[Pixel coordinate grounding data]

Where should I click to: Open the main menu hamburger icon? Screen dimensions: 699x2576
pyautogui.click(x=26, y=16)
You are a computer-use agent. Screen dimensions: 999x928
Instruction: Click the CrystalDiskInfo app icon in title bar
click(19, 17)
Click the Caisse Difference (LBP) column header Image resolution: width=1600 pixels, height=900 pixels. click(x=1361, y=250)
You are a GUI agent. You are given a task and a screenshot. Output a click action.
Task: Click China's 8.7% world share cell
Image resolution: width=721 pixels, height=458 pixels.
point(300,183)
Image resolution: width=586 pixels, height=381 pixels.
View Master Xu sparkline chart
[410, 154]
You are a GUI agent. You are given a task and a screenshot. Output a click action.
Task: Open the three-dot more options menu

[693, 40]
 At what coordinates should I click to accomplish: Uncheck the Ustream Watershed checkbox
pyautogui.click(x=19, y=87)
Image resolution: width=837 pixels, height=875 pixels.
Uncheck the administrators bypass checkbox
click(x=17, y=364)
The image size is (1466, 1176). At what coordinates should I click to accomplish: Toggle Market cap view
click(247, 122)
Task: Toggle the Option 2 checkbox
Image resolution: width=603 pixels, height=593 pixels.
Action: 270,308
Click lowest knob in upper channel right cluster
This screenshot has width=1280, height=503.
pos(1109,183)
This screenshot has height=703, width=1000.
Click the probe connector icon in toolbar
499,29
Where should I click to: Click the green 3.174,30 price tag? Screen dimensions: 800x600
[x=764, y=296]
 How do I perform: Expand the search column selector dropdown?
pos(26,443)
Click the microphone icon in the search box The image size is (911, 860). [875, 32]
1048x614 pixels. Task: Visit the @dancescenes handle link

> _REQUIREMENT_
Could you transcribe the records in full, exactly?

> _SOLUTION FOR THIS TASK_
Where should I click to: Open the main menu hamburger icon? Screen dimensions: 699x2576
pyautogui.click(x=26, y=16)
You are a computer-use agent. Screen dimensions: 999x928
Instruction: Click the CrystalDiskInfo app icon in title bar
click(19, 17)
Click the Caisse Difference (LBP) column header Image resolution: width=1600 pixels, height=900 pixels. click(x=1361, y=250)
You are a GUI agent. You are given a task and a screenshot. Output a click action.
Task: Click China's 8.7% world share cell
Image resolution: width=721 pixels, height=458 pixels.
point(300,183)
Image resolution: width=586 pixels, height=381 pixels.
View Master Xu sparkline chart
[410, 154]
You are a GUI agent. You are given a task and a screenshot. Output a click action.
Task: Open the three-dot more options menu

[693, 40]
 At what coordinates should I click to accomplish: Uncheck the Ustream Watershed checkbox
pyautogui.click(x=19, y=87)
Image resolution: width=837 pixels, height=875 pixels.
Uncheck the administrators bypass checkbox
click(x=17, y=364)
The image size is (1466, 1176). At what coordinates should I click to accomplish: Toggle Market cap view
click(247, 122)
Task: Toggle the Option 2 checkbox
Image resolution: width=603 pixels, height=593 pixels.
Action: 270,308
Click lowest knob in upper channel right cluster
This screenshot has width=1280, height=503.
pos(1109,183)
This screenshot has height=703, width=1000.
Click the probe connector icon in toolbar
499,29
Where should I click to: Click the green 3.174,30 price tag? Screen dimensions: 800x600
[x=764, y=296]
 How do I perform: Expand the search column selector dropdown?
pos(26,443)
Click the microphone icon in the search box The image size is (911, 860). [875, 32]
1048x614 pixels. Task: Visit the @dancescenes handle link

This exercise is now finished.